Last-can a change in PCPs be accomplished in the Commonwealth without the participation of the federal government? Because of the huge impact of Medicare on patients and providers, any efforts to "rescue and revive" primary care must be coordinately closely with CMS and Medicare policy.
What might be the financial impact? In the short run and if done in a "budget-neutral" manner, the direct impact would be zero-primary care physicians would be paid more and specialists would be paid less. This writer's guess is that the secondary impact would be significant-by directing more care to PCPs, unnecessary and inappropriate care would be reduced and the 30% to 50% of care delivered and managed by physicians might be reduced by 10%-20% (well under the levels of inappropriate care cited by Fisher and Wennberg). This has the possibility of reducing healthcare insurance premiums by 3% to 10%. But again, the challenges of creating and implementing such an approach are daunting.

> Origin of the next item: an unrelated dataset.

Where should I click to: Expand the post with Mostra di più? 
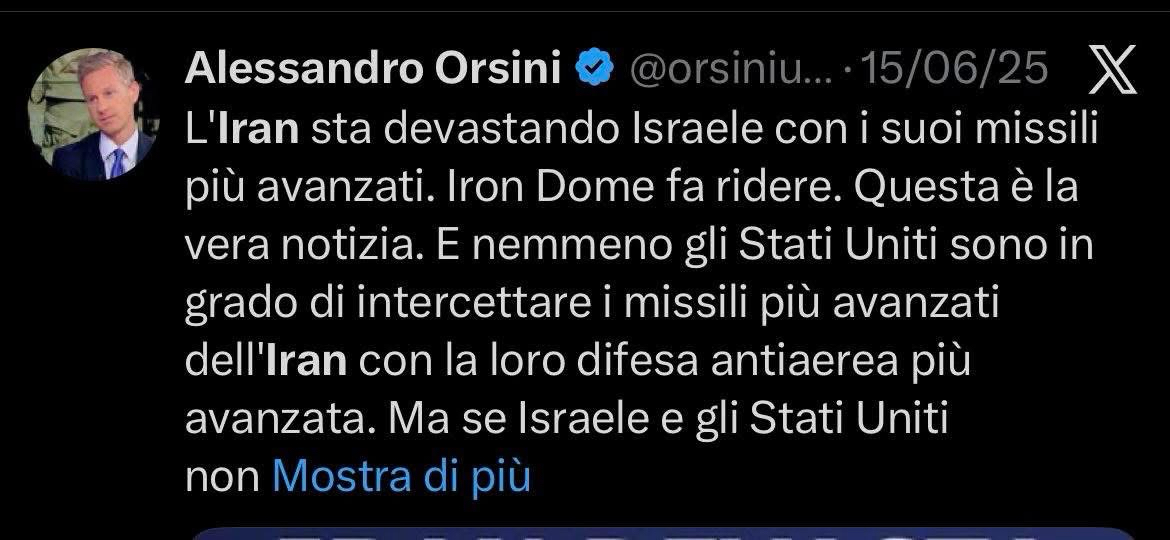pos(401,477)
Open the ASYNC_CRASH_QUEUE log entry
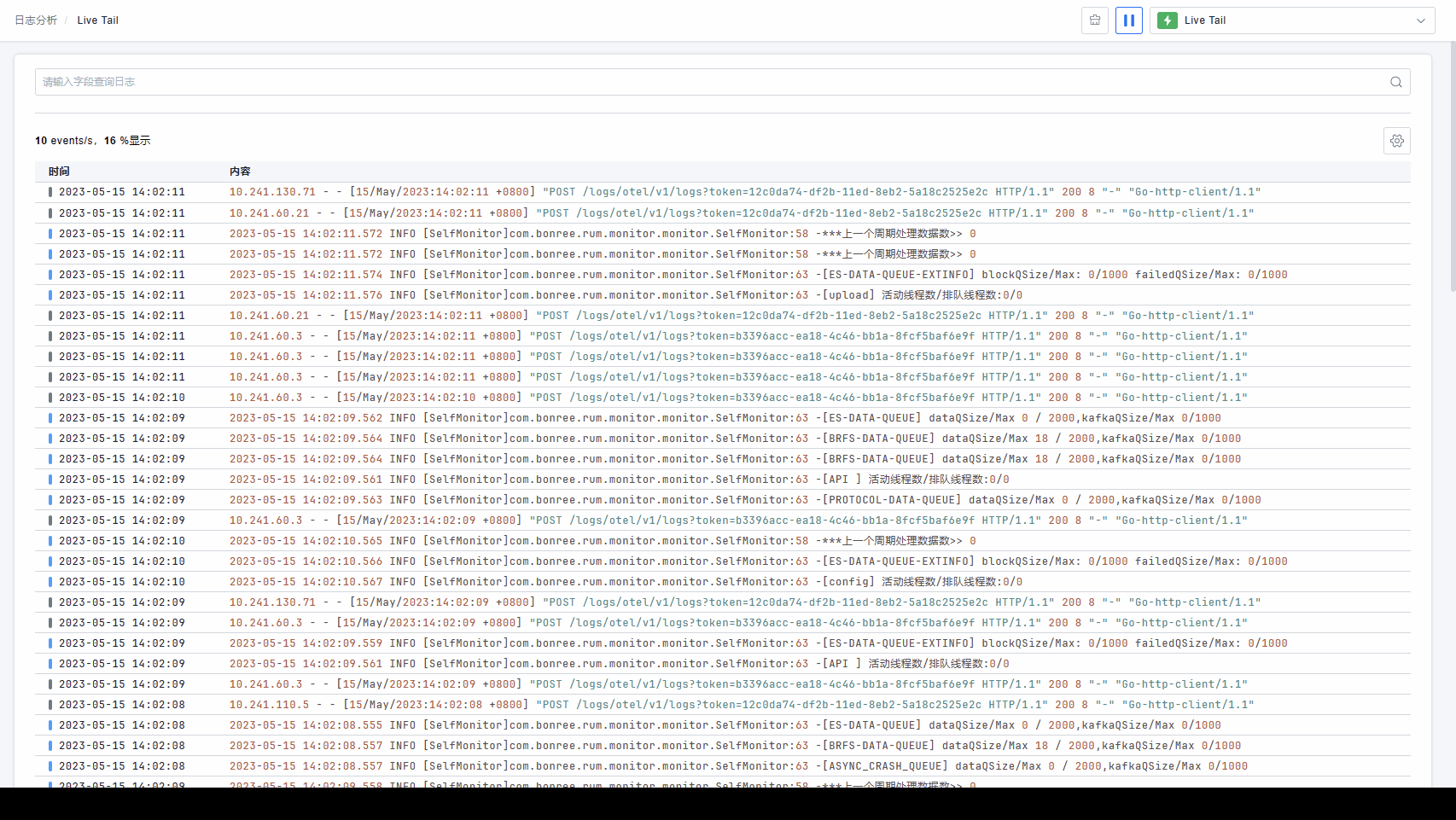This screenshot has height=820, width=1456. pos(737,766)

Other actions not included in the 17 proposals might also be considered. For example, building on the work of Jack Wennberg of Dartmouth looking at the variation in use of services across small market regions, aggregating data on all healthcare services has the potential for facilitating actions to reduce inappropriate care. While Massachusetts has a great start in this data aggregation on the inpatient sector, data on all services (professional, prescription drugs, ancillary services, etc, in addition to inpatient costs) should be collected and made available in secure form (with careful removal of patient identifiable information) but which would allow analysis of provider efficiency and quality. By making determination of, say, which physicians efficiently provide services using episode grouper software for all types of conditions (not limited to only a few chronic conditions, as cited in Proposal 6) and which are outliers, there is the potential to provide a "report card" that would provide feedback to providers to improve quality and efficiency and transparent information to beneficiaries and payors. Payors could then use these data to better construct networks that could reduce the use of inappropriate or unnecessary care.
SUMMARY
The proposals of Health Care For All are important parts of the healthcare reform discussion. As a society, we must continue to look for solutions that provide necessary care while reducing inappropriate or unnecessary services. All of these actions, however, should be considered with a view toward actually accomplishing cost control and not just be rhetoric.